> _TASK TO COMPLETE_: Find every line in the records below that contains the string "perform", and copy each one.

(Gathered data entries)
----

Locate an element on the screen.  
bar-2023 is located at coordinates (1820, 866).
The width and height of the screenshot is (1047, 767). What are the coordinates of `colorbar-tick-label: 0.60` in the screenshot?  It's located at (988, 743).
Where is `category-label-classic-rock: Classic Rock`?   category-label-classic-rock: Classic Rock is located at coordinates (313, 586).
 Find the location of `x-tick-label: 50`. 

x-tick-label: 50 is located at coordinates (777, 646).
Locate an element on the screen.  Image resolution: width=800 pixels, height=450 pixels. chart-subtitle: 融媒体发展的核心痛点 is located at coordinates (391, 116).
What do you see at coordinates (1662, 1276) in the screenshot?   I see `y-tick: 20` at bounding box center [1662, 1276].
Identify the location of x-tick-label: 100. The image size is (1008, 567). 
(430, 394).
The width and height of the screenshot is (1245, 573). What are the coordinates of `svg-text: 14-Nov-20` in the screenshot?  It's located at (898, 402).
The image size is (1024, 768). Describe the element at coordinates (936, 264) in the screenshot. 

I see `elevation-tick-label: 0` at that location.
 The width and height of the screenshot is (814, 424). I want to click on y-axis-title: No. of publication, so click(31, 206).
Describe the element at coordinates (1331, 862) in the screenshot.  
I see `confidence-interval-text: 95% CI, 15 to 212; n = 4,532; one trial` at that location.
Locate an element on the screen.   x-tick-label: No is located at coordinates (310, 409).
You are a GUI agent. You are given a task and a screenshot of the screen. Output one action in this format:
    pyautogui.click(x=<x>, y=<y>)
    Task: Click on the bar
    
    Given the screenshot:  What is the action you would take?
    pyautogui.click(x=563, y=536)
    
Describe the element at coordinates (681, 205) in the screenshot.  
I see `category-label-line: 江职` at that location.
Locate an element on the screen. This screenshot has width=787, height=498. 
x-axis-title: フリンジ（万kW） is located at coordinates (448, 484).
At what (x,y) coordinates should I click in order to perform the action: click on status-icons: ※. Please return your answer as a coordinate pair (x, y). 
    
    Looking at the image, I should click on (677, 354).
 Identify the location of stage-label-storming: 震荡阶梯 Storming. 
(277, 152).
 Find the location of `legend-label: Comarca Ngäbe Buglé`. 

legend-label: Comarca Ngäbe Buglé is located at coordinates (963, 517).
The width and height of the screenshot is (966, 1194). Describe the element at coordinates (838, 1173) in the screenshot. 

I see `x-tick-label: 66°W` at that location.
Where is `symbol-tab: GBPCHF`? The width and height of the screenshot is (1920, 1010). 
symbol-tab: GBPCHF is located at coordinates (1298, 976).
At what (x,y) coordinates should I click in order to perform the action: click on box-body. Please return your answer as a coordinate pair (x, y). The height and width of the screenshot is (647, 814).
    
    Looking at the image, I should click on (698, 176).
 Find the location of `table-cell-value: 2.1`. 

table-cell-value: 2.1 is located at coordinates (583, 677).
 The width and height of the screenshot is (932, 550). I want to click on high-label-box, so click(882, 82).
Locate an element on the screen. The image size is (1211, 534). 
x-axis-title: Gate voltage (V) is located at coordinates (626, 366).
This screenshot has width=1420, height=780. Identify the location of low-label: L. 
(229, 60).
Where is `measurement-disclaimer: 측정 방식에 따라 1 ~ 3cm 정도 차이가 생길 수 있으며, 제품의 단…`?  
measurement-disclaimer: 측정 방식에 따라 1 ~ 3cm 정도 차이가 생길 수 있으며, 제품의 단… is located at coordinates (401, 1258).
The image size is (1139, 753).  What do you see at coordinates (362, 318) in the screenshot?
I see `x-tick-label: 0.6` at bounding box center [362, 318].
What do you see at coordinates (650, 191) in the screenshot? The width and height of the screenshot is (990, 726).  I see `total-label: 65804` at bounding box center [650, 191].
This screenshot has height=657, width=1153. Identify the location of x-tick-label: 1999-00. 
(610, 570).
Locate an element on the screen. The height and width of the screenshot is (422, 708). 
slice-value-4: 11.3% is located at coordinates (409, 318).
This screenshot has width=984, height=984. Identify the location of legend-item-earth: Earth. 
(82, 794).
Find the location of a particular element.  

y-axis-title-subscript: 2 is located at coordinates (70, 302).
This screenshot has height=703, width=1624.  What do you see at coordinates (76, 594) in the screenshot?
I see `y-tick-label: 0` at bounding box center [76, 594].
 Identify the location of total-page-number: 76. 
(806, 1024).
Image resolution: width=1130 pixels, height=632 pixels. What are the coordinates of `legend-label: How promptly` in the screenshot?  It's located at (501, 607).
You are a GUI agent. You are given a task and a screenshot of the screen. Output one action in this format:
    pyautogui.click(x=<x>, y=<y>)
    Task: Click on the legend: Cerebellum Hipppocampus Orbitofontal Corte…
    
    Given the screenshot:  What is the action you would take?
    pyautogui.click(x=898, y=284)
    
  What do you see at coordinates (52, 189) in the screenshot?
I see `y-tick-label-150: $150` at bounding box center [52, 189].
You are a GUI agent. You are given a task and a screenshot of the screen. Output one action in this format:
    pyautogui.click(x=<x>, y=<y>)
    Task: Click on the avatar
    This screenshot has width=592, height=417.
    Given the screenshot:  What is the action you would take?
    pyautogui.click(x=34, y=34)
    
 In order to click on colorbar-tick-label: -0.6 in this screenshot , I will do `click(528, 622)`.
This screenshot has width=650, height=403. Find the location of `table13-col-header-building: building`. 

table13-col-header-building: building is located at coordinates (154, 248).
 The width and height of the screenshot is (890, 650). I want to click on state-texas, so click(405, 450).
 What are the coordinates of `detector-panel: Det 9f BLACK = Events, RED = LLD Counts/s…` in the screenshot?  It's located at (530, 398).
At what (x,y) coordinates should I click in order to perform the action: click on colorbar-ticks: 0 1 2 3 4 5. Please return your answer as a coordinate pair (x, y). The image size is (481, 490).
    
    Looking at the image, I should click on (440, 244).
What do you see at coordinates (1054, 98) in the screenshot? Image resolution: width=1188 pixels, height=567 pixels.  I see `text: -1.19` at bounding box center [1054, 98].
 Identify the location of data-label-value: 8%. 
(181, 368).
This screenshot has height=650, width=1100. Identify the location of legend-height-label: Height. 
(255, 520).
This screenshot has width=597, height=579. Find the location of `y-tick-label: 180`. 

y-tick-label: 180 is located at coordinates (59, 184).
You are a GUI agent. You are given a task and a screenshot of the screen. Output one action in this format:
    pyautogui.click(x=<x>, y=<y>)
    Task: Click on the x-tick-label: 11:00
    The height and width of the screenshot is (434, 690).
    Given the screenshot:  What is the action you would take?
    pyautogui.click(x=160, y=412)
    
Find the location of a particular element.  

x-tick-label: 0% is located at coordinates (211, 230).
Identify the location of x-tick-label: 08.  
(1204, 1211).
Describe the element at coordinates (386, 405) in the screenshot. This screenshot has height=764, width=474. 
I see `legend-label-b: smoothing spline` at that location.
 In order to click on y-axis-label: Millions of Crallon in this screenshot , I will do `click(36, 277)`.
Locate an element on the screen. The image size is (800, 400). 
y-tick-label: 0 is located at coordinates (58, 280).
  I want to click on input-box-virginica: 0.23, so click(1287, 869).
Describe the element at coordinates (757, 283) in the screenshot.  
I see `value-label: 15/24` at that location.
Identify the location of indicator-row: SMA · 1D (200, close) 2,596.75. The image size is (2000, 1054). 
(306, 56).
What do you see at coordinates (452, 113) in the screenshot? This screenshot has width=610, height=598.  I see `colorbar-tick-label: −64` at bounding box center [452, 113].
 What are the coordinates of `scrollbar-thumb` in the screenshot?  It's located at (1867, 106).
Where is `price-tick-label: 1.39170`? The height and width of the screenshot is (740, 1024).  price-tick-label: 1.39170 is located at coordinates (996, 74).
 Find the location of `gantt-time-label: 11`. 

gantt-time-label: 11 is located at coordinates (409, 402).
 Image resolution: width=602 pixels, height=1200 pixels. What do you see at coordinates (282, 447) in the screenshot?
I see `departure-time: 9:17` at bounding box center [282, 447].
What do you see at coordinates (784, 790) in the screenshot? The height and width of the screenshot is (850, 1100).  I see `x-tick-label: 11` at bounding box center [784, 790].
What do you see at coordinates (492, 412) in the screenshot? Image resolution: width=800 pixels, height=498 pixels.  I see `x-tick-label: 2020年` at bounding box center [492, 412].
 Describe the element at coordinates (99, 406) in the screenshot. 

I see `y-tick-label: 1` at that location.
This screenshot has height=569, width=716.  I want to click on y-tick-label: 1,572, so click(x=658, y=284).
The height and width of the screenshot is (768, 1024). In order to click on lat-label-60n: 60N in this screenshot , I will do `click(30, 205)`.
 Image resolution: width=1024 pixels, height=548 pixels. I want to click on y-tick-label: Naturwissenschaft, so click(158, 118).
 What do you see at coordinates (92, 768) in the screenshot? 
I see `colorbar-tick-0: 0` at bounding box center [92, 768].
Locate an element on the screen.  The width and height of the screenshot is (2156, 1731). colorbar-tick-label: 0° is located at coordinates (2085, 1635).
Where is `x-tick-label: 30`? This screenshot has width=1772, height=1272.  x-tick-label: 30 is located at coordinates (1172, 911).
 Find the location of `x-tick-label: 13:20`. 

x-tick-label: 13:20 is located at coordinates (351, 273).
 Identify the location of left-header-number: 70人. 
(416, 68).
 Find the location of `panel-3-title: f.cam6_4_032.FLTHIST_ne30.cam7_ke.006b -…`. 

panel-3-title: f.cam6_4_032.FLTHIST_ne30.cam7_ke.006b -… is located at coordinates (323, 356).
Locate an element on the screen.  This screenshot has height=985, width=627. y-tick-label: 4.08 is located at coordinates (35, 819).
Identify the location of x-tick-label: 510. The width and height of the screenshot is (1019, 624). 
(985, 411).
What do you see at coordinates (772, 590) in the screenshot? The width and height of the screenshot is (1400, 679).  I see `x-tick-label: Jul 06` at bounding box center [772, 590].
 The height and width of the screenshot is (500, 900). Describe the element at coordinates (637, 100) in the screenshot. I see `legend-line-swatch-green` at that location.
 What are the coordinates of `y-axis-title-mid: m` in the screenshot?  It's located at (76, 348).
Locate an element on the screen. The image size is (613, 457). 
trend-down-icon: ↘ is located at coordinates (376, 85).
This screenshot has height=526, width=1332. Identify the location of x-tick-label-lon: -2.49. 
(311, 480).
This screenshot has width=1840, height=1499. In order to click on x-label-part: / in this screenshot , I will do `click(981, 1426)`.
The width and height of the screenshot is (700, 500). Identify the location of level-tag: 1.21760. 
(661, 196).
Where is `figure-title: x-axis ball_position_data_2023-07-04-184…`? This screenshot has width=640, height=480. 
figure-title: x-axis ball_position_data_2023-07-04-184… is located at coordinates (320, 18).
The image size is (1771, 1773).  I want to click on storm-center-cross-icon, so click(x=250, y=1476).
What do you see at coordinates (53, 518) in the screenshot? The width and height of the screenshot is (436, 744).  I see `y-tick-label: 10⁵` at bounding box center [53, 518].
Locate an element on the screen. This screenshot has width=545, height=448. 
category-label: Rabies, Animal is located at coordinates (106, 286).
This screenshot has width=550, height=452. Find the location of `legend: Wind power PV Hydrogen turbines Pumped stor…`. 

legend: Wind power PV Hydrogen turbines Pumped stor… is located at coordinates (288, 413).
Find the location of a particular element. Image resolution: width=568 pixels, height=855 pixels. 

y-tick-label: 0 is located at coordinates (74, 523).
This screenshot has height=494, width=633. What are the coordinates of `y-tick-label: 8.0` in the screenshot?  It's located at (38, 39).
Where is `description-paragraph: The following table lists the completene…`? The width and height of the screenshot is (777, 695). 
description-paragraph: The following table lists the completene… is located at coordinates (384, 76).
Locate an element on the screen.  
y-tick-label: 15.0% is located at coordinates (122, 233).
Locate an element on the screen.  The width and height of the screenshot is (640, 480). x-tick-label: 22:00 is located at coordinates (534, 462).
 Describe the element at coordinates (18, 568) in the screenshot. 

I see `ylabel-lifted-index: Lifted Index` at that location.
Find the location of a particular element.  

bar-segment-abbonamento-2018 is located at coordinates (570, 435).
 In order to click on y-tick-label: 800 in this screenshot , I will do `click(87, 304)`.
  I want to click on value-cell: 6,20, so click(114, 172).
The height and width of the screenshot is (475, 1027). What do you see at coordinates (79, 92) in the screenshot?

----

> _SOLVED PROBLEM_:
At what (x,y) coordinates should I click in order to perform the action: click on status-icons: ※. Please return your answer as a coordinate pair (x, y). 
At what (x,y) coordinates should I click in order to perform the action: click on box-body. Please return your answer as a coordinate pair (x, y). The height and width of the screenshot is (647, 814).
At what (x,y) coordinates should I click in order to perform the action: click on colorbar-ticks: 0 1 2 3 4 5. Please return your answer as a coordinate pair (x, y). The image size is (481, 490).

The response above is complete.